A road ran out from the front entrance and then simply… ended, swallowed by earth and roots as if it had been an old scar the land had finally healed over.
He turned in place, scanning. Where were all the cars? Hell, where was the car park? It also smelled different — like new growth, fresh and aggressive, as if the world had been fertilised with something unnatural.
“Matt!” Tyler shouted.
His voice carried farther than it should have. The quiet outside had a strange quality — like the world was listening too hard. Or the wind amplified his voice, carrying it further out.
“Ned!”
No response came, so Tyler headed out further, his boots sinking slightly into the soft soil that shouldn’t have been there.
“Al,” he whispered. “What happened to the buildings?”
Al made a pleased hum, promising he might actually know what happened here, Tyler thought for a second.
“They got… tidied.”
“Tidied?”
“Yes,” Al said brightly. “The system likes clear space. It hates clutter. It hates pointless rectangles full of sadness.”
“Those were buildings.”
“Pointless rectangles,” Al repeated, as if that settled it.
He should have known. This was no longer the AI he had spent the past several years working on.
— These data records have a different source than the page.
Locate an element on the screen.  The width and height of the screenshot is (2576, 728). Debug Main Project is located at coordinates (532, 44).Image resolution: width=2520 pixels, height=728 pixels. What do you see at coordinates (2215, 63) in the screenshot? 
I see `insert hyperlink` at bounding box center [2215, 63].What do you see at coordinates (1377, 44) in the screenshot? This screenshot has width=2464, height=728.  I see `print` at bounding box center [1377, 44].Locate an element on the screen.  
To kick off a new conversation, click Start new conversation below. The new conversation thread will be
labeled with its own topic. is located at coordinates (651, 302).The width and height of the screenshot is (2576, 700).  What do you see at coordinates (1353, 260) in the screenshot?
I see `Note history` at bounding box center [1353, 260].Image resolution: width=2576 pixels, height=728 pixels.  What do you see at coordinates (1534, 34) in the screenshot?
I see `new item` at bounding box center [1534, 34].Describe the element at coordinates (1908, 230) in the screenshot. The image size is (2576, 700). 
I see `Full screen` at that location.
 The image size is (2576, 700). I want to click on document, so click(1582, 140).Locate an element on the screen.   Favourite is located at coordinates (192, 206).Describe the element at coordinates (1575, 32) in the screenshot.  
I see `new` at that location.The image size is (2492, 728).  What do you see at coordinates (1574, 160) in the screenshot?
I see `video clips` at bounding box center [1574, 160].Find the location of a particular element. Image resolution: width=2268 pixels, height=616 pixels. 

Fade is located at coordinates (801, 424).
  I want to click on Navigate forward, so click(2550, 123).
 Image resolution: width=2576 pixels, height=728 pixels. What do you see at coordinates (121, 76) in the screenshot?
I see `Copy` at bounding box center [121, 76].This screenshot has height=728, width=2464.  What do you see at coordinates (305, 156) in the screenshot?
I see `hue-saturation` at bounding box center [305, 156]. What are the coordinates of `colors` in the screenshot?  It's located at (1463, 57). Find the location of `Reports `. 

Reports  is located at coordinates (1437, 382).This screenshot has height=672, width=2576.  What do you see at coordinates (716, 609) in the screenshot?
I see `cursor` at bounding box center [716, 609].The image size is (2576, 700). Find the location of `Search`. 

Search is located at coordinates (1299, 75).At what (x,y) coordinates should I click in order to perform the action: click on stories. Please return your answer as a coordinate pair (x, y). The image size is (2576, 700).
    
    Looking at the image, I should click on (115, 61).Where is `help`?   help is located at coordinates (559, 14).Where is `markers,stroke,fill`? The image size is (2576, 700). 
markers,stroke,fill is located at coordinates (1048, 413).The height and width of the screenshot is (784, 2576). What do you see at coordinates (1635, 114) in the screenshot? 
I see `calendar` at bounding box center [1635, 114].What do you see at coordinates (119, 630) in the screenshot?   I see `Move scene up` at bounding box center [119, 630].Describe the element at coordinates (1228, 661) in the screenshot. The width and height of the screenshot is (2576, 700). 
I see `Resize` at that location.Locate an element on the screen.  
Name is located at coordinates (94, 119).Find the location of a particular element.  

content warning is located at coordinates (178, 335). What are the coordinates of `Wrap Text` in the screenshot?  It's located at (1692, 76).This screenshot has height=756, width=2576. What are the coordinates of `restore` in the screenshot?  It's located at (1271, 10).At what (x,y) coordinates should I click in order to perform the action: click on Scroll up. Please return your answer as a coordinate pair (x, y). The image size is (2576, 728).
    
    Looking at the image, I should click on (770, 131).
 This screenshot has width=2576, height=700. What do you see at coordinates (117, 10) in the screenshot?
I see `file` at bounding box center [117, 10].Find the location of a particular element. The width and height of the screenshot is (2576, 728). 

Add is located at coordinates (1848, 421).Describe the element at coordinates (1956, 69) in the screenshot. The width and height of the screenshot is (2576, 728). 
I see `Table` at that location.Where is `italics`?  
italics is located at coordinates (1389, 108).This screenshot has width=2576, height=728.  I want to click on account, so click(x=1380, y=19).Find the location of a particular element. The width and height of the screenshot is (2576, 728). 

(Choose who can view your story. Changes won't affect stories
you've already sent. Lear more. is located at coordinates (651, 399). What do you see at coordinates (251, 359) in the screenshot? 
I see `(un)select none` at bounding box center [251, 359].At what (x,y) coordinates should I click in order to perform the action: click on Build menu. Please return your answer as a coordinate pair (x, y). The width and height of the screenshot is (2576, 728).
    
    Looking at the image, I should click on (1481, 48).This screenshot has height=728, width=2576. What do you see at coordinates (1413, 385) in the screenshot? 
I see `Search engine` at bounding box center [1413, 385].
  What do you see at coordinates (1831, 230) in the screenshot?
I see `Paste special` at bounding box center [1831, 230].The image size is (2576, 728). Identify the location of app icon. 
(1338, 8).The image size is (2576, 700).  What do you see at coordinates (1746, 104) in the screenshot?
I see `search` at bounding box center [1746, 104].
Even in its sandbox, communicating through a keyboard and screen, it made more sense than this.
He continued walking until his gaze snagged on something on the ground near the lab steps. A coffee cup.
He recognised it instantly, because Matt insisted on the same stupid travel mug every day — dented in one corner from when he’d dropped it in the car park and refused to replace it out of spite. It lay on its side, half-filled with soil, a small plant already taking root inside it.
Tyler crouched and picked it up, fingers trembling. He tipped the soil out and looked at the logo on the cup, his thumb crossing over it in a slow arc.
“Matt,” he said quietly.
Tyler stood again, mug in hand like an anchor to the previous world, and started looking for anything else when sound reached him, faint on the wind.
It sounded like a wet slap.
Then another.
Heavy, wet slaps growing louder and louder, as if something was approaching him.
The grass ahead of him parted and something rose out behind the trees. At first his brain tried to classify it as a deer. A dog. A person hunched over. Then it took a step forward and the illusion broke.
A rolling mound of pale, translucent flesh, like a gigantic slug — except it had too many folds and not enough shape. Its surface shimmered wetly, reflecting the grey sky in dull patches. It moved by compressing and releasing itself, the motion accompanied by that horrible, quiet slap.
And there were eyes. Not a face — no clear head — but clusters of small, cloudy eyes embedded in its surface like pebbles in mud. They turned toward Tyler and fixed on him.
Tyler stood shocked. He had never seen anything like this before. He took notice of its shape and body, admiring its size… right until the thing accelerated towards him at speed.